出典抜粋 —
この誘導体としては上記化学式(2)に示した化合物の4,5,6位に、炭化水素基または酸素含有基などの置換基を有するものがある。好ましい置換基としては、炭素数1〜20の炭化水素基、炭素数1〜20のアルコキシ基および炭素数1〜20のエステル化物、より好ましくは炭素数1〜10の炭化水素基、炭素数1〜20のアルコキシ基および炭素数1〜10のエステル化物が挙げられる。これらの基については、上記に記載の通りである。なお、後述の化合物の誘導体についても同様である。たとえば、上記化学式(3)に示した化合物などの没食子酸のエステルや、上記化学式(2)の構造を1分子中に複数有する上記化学式(4)に示した化合物や該化合物の誘導体などがある。カテコール系タンニン、ピロガロール系タンニン、五倍子タンニン、没食子酸タンニン、フロロタンニンなどのタンニン類などが挙げられる。
このように、4,5,6位に導入する置換基は、それぞれの使用法にあった置換基を導入することができる。たとえば、エステル系の溶媒に溶かして使用する場合にはエステル基を導入し相溶性を高めることもできる。
本発明において、上記有機化合物(A)として、(i)没食子酸のエステルと、(ii)タンニン酸およびその誘導体から選ばれる少なくとも1種の化合物とを含むことが好ましく、(i)没食子酸のエステルと、(ii)タンニン酸を含むことがより好ましい。
没食子酸のエステルは、分子量が比較的小さいため、革または革製品からブリードし易いと考えられるが、タンニン酸の部分構造を有するため、還元力を維持しながら、タンニン酸およびその誘導体と好適に相互作用し、ブリードし難くなる。革または革製品中においても還元力があり、即効性が高い。還元力はアスコルビン酸ほどではないが、タンニン酸より還元力が高いため、アスコルビン酸が分解し還元力を喪失した後においても、長期にわたり還元力を発揮する(のちに6価へ酸化されたクロムイオンを再度還元することができる)。没食子酸のエステルは、革または革製品中において、汗や雨などの水分に対しても強く、分解されにくい。

元データ —
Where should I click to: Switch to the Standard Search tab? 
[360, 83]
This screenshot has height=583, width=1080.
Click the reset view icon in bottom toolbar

練習問題 —
a. 没食子酸エステルに関する抜粋のうち、「この誘導体としては上記化学式」から「タンニン類などが挙げられる。」までを一字一句違えずに書き写してください。
b. 抜粋によると、エステル系の溶媒に溶かして使用する場合、相溶性を高めるためにどの置換基を導入できますか。
一覧は抜粋とは別個の資料です。

問題の解答 —
a.
この誘導体としては上記化学式(2)に示した化合物の4,5,6位に、炭化水素基または酸素含有基などの置換基を有するものがある。好ましい置換基としては、炭素数1〜20の炭化水素基、炭素数1〜20のアルコキシ基および炭素数1〜20のエステル化物、より好ましくは炭素数1〜10の炭化水素基、炭素数1〜20のアルコキシ基および炭素数1〜10のエステル化物が挙げられる。これらの基については、上記に記載の通りである。なお、後述の化合物の誘導体についても同様である。たとえば、上記化学式(3)に示した化合物などの没食子酸のエステルや、上記化学式(2)の構造を1分子中に複数有する上記化学式(4)に示した化合物や該化合物の誘導体などがある。カテコール系タンニン、ピロガロール系タンニン、五倍子タンニン、没食子酸タンニン、フロロタンニンなどのタンニン類などが挙げられる。

b. エステル基です。